FailureOr<ListConstruct> getSymbolicShape(Value v);
The implementation recursively walks through producers until it has something to return, or fails. Ops like Tril would contribute logic that says the result has the same shape as the operand. Ops like Ones and View would return their result shapes directly.
In a View canonicalizer, you would then call getSymbolicShape on the operand, and compare the shape to results shape to determine if it can be converted into an Unsqueeze.
@ramiro050 I'm curious what "making the importer a bit smarter" might look like (I know very little about the importer!)
@dan-garvey, are you using a similar import process as the reproducer? I think you mentioned you were using the fx importer rather than the torchscript one.
I'm curious what "making the importer a bit smarter" might look like (I know very little about the importer!)
When PyTorch generates an FX graph using Dynamo, (my understanding is that) all the shapes for the tensors in the graph are symbolic shapes. This means that when we are about to import the view op into torch-mlir, we can actually check the shape argument and see which shape dimension sizes match the dimension sizes of the input tensor. Then we can replace those with torch.size ops that get the sizes from the input tensor. For example, the case Dan is running into above
causal_mask = torch.tril(
torch.ones((key_size, key_size), dtype=torch.bool, device=query.device))

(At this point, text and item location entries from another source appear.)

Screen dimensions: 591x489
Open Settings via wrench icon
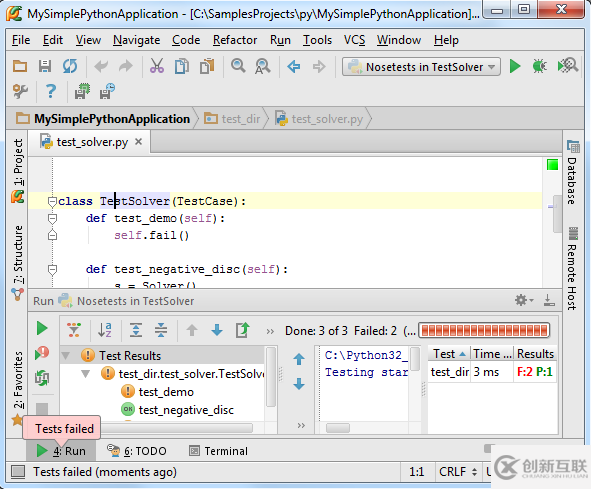click(x=20, y=91)
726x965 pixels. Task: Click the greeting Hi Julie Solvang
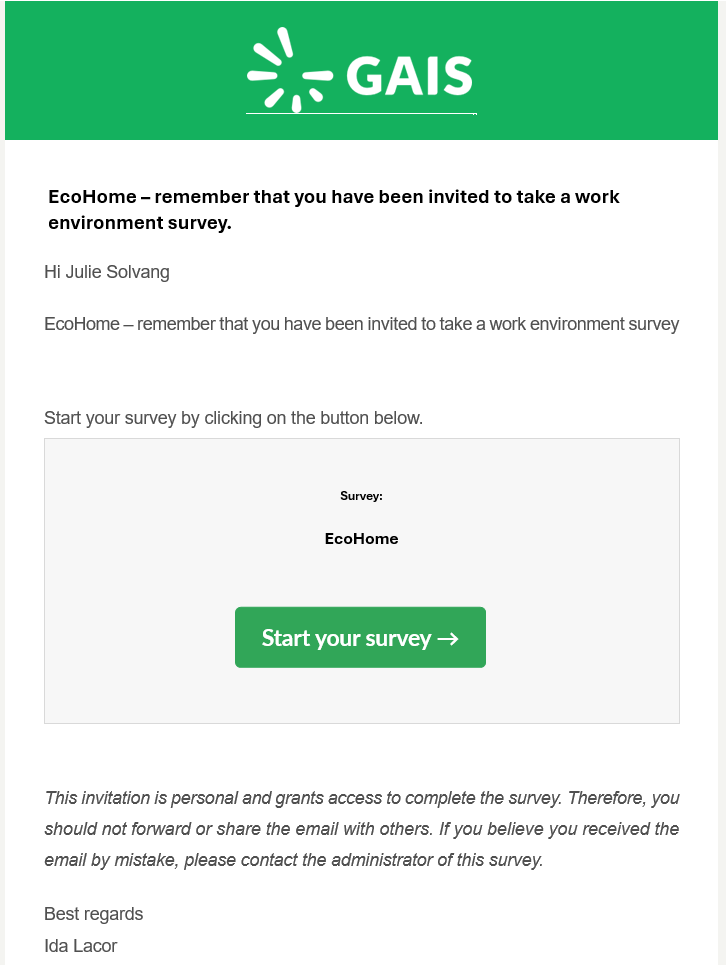pyautogui.click(x=107, y=272)
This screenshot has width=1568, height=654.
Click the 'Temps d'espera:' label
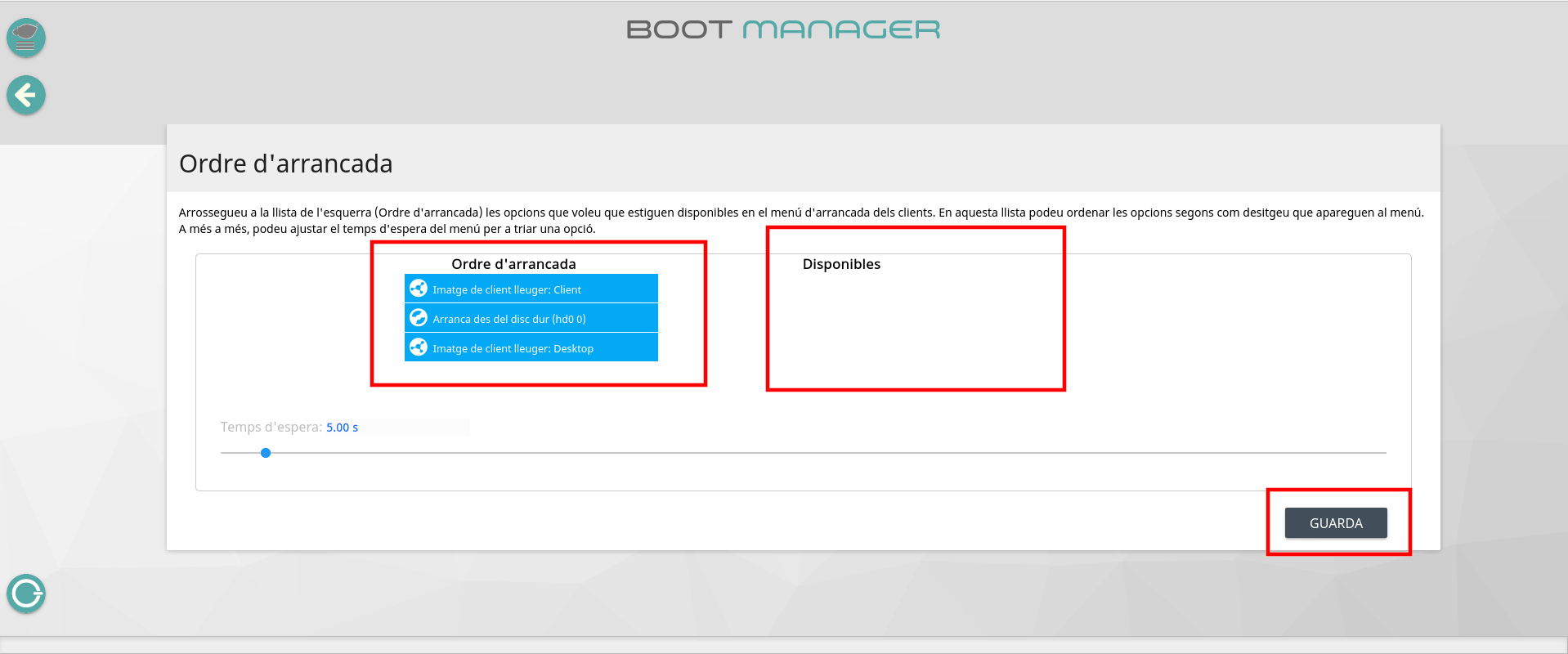(x=271, y=428)
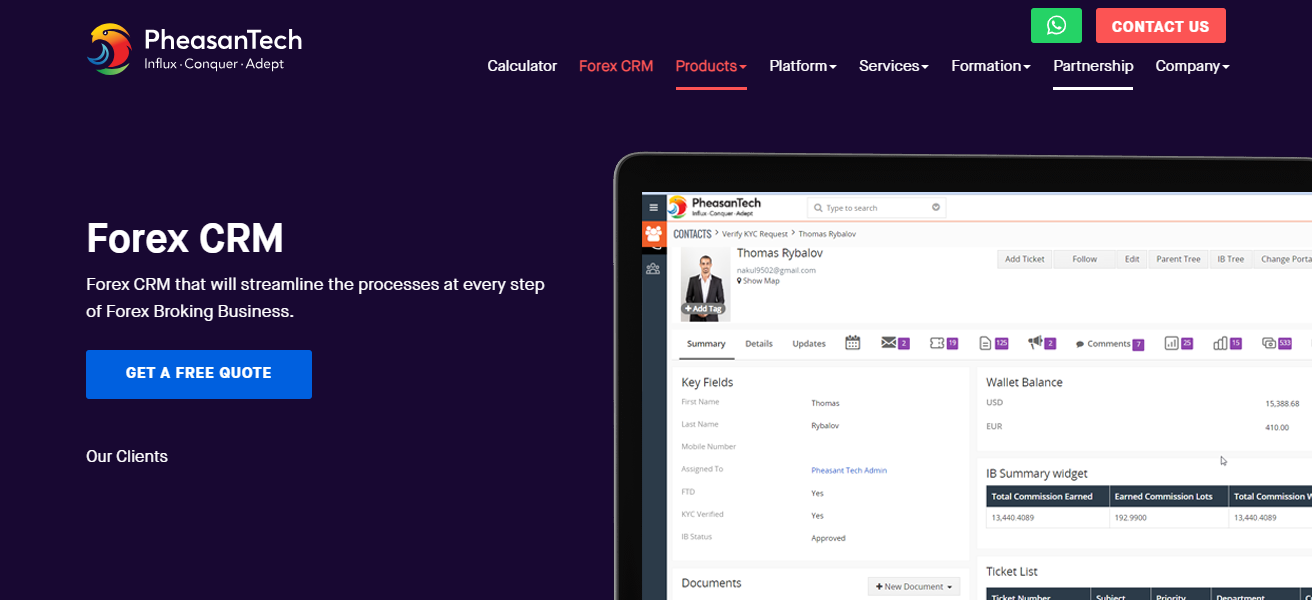Switch to the Details tab
The image size is (1312, 600).
point(758,343)
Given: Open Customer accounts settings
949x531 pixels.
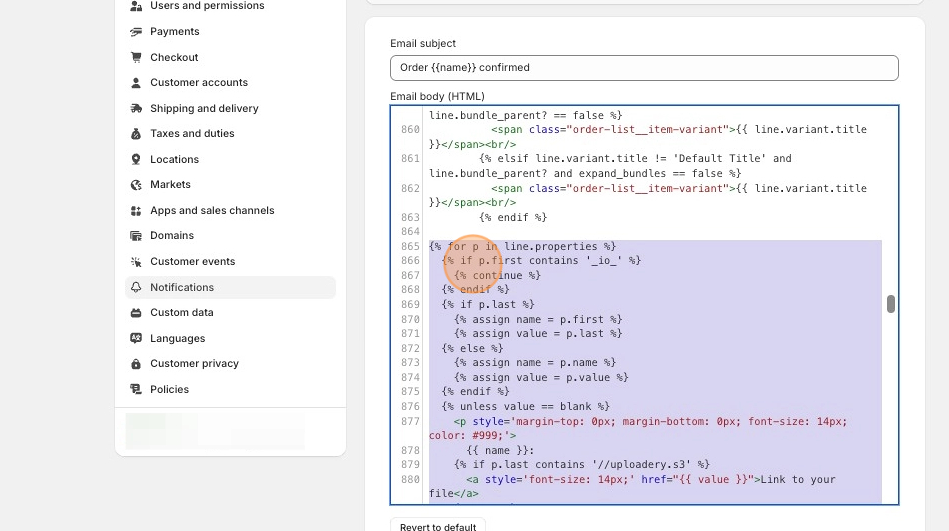Looking at the screenshot, I should click(x=199, y=82).
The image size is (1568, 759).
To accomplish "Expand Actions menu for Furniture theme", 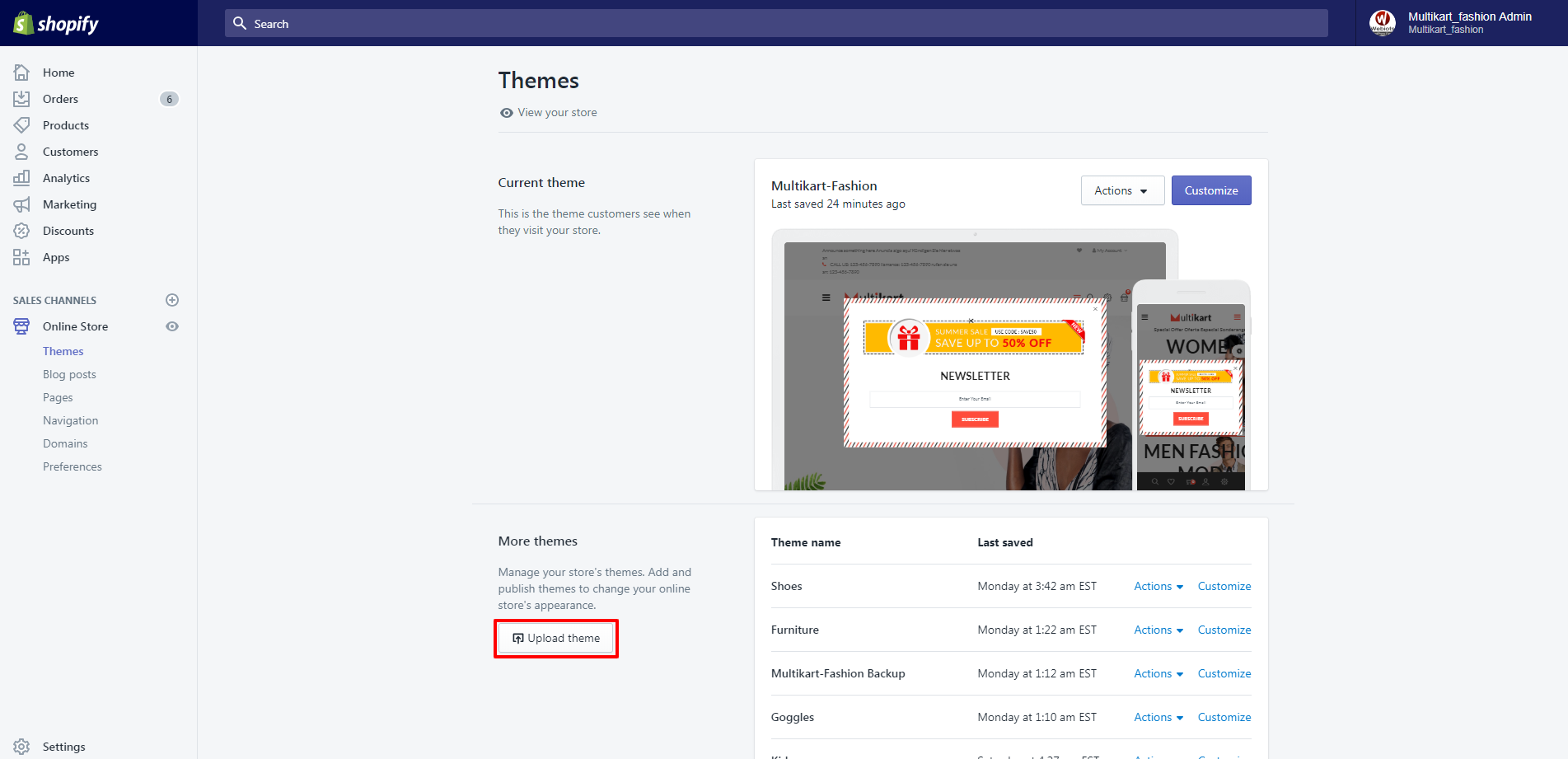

causal_mask = causal_mask.view(1, 1, key_size, key_size)
would become
causal_mask = torch.tril(
torch.ones((key_size, key_size), dtype=torch.bool, device=query.device))
-causal_mask = causal_mask.view(1, 1, key_size, key_size)
+causal_mask = causal_mask.view(1, 1, causal_mask.size(0), causal_mask.size(1))
This type of transformation can likely be written as an FX transformation in Python before we ingest the graph into Torch-MLIR. I think we should take advantage of the fact that the symbolic shape information is there rather than try to recreate it ourselves.
Also, the importer I'm talking about is: https://github.com/llvm/torch-mlir/blob/main/python/torch_mlir/extras/fx_importer.py
Here's an example for how to use it:
https://github.com/llvm/torch-mlir/blob/main/test/python/fx_importer/basic_test.py
I haven't played around with fx transformations, but I completely agree that fundamentally we should take advantage of having access to the symbolic dims.
given what you propose I wonder if it wouldn't be better to represent all the dyanmic dims as the output of a size op? I wonder how hard it would be to fuse all the redundant size ops this would create
given what you propose I wonder if it wouldn't be better to represent all the dyanmic dims as the output of a size op? I wonder how hard it would be to fuse all the redundant size ops this would create
The challenge is representing all dynamic dims as the output of a size op applied to the input tensor of the view op. Our conversion pattern for aten.view only knows how to deal with such size ops. And to achieve this for the failure case here you need symbolic shape information.